AST *ast_new(AST ast) {
  AST *ptr = malloc(sizeof(AST));
  if (ptr) *ptr = ast;
  return ptr;
}

  AST *term_ = ast_new((AST){
    AST_ADD, 
    {
      .AST_ADD=(struct AST_ADD){
        ast_new((AST){
          AST_NUMBER, 
          {.AST_NUMBER=(struct AST_NUMBER){5}}
        }),
        ast_new((AST){
          AST_NUMBER, 
          {.AST_NUMBER=(struct AST_NUMBER){1}}}
        ),
      }
    }
  });

This is just C being C, isn’t it? There is no local type inference, so we must cast each struct to the correct type. We also have to use designated initializers (like .AST_ADD=) because that’s the only way to initialize an arbitrary union in a single expression.

To some extent, we even asked for it when we wrapped the harmless int number into a struct AST_NUMBER.

However, C being C, we can create a vararg macro that can reduce this boilerplate:

#define AST_NEW(tag, ...) \
  ast_new((AST){tag, {.tag=(struct tag){__VA_ARGS__}}})

This macro ties together the matching identifiers from the enum, the struct, and the data members. With this, we can initialize 4 + 2 * 10 + 3 * (5 + 1) as follows.

  AST *term = 
    AST_NEW(AST_ADD,
      AST_NEW(AST_NUMBER, 4),
      AST_NEW(AST_ADD,
        AST_NEW(AST_MUL, 
          AST_NEW(AST_NUMBER, 2), 
          AST_NEW(AST_NUMBER, 10),
        ),
        AST_NEW(AST_MUL,
          AST_NEW(AST_NUMBER, 3),
          AST_NEW(AST_ADD,
            AST_NEW(AST_NUMBER, 5),
            AST_NEW(AST_NUMBER, 1),
          ),
        ),
      ),
    );

We could even shorten AST_NEW(AST_ADD, …) to AST(ADD, …) with token concatenation (## macro operator), but that is beyond my taste in C programming.

Pretty-printing example

A common way to operate on a tagged union is to use something like a switch statement, which switches over the tag value, where each case operates on the corresponding data value.

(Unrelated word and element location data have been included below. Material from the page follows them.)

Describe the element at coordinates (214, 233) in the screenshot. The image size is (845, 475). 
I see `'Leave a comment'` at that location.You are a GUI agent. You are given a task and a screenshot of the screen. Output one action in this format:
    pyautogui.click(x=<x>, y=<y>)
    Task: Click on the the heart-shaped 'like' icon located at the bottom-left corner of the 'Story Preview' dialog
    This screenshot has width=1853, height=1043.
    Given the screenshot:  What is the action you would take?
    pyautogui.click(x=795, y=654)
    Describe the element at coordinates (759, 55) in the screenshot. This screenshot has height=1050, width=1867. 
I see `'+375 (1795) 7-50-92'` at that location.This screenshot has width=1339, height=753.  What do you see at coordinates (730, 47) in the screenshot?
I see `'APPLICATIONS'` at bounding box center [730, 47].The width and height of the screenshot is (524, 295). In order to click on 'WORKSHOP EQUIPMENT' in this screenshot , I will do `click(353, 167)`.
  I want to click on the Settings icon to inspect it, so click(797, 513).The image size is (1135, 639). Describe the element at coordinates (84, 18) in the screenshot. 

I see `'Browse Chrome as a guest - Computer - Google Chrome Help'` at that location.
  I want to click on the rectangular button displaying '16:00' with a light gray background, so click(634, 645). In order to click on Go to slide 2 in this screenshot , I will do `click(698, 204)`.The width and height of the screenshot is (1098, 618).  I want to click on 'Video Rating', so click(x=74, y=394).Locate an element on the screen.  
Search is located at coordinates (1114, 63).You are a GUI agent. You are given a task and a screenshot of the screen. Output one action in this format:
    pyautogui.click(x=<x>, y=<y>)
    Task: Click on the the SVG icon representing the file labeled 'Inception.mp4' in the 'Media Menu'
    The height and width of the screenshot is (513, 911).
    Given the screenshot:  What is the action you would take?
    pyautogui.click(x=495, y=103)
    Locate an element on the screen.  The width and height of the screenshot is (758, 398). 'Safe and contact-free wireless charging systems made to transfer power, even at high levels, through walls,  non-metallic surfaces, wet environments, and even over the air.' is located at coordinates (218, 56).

void ast_print(AST *ptr) {
  AST ast = *ptr;
  switch (ast.tag) {
    case AST_NUMBER: {
      struct AST_NUMBER data = ast.data.AST_NUMBER;
      printf("%d", data.number);
      return;
    }
    case AST_ADD: {
      struct AST_ADD data = ast.data.AST_ADD;
      printf("(");
      ast_print(data.left);
      printf(" + ");
      ast_print(data.right);
      printf(")");
      return;
    }
    case AST_MUL: {
      struct AST_MUL data = ast.data.AST_MUL;
      printf("(");
      ast_print(data.left);
      printf(" * ");
      ast_print(data.right);
      printf(")");
      return;
    }
  }
}

A modern compiler like gcc or clang will detect that you are using an enum type in the switch statement and will warn if the switch is not exhaustive. Use the flag -Wswitch to ensure that, and -Werror to make it an error.

A common error is forgetting a break or a return at the end of each statement, thus triggering a fall-through that can lead to some hard-to-debug bugs. Use -Wimplicit-fallthrough to require an explicit annotation if you want the fall-through behaviour and warn otherwise. The exact annotation syntax varies with other flags, but usually, __attribute__((fallthrough)) works.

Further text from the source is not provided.